>>>>
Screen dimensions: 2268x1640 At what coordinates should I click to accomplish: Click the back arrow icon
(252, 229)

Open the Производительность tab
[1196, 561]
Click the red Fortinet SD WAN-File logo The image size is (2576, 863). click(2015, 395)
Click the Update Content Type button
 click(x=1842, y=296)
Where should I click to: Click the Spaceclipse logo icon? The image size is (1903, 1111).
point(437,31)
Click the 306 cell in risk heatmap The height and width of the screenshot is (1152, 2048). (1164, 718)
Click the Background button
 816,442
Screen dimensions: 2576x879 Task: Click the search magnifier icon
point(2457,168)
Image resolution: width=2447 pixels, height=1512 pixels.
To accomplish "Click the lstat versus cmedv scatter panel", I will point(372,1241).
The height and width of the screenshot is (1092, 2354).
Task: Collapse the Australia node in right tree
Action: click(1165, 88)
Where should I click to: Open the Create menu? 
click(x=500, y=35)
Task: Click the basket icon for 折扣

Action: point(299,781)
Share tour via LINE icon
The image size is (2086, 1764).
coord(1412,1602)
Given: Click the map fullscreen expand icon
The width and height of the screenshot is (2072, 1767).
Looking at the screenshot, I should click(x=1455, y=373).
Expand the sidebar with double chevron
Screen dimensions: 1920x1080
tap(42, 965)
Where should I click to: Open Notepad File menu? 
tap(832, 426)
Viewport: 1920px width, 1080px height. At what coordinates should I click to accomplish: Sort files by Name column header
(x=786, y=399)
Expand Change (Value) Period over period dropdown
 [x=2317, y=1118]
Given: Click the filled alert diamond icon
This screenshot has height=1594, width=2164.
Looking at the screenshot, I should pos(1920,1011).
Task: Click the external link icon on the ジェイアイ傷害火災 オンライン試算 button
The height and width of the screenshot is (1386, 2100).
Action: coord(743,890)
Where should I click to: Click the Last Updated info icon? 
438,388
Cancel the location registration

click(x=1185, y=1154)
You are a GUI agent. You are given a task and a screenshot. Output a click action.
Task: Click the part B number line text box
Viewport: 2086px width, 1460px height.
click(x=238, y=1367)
<<<<
• Task brief
Looking back over the data above, restate word for word the lines that begin at the line with "Click the red" and end at the line with "Task: Click the external", inclusive.

• Solution for this problem
Click the red Fortinet SD WAN-File logo The image size is (2576, 863). click(2015, 395)
Click the Update Content Type button
 click(x=1842, y=296)
Where should I click to: Click the Spaceclipse logo icon? The image size is (1903, 1111).
point(437,31)
Click the 306 cell in risk heatmap The height and width of the screenshot is (1152, 2048). (1164, 718)
Click the Background button
 816,442
Screen dimensions: 2576x879 Task: Click the search magnifier icon
point(2457,168)
Image resolution: width=2447 pixels, height=1512 pixels.
To accomplish "Click the lstat versus cmedv scatter panel", I will point(372,1241).
The height and width of the screenshot is (1092, 2354).
Task: Collapse the Australia node in right tree
Action: click(1165, 88)
Where should I click to: Open the Create menu? 
click(x=500, y=35)
Task: Click the basket icon for 折扣

Action: point(299,781)
Share tour via LINE icon
The image size is (2086, 1764).
coord(1412,1602)
Given: Click the map fullscreen expand icon
The width and height of the screenshot is (2072, 1767).
Looking at the screenshot, I should click(x=1455, y=373).
Expand the sidebar with double chevron
Screen dimensions: 1920x1080
tap(42, 965)
Where should I click to: Open Notepad File menu? 
tap(832, 426)
Viewport: 1920px width, 1080px height. At what coordinates should I click to accomplish: Sort files by Name column header
(x=786, y=399)
Expand Change (Value) Period over period dropdown
 [x=2317, y=1118]
Given: Click the filled alert diamond icon
This screenshot has height=1594, width=2164.
Looking at the screenshot, I should pos(1920,1011).
Task: Click the external link icon on the ジェイアイ傷害火災 オンライン試算 button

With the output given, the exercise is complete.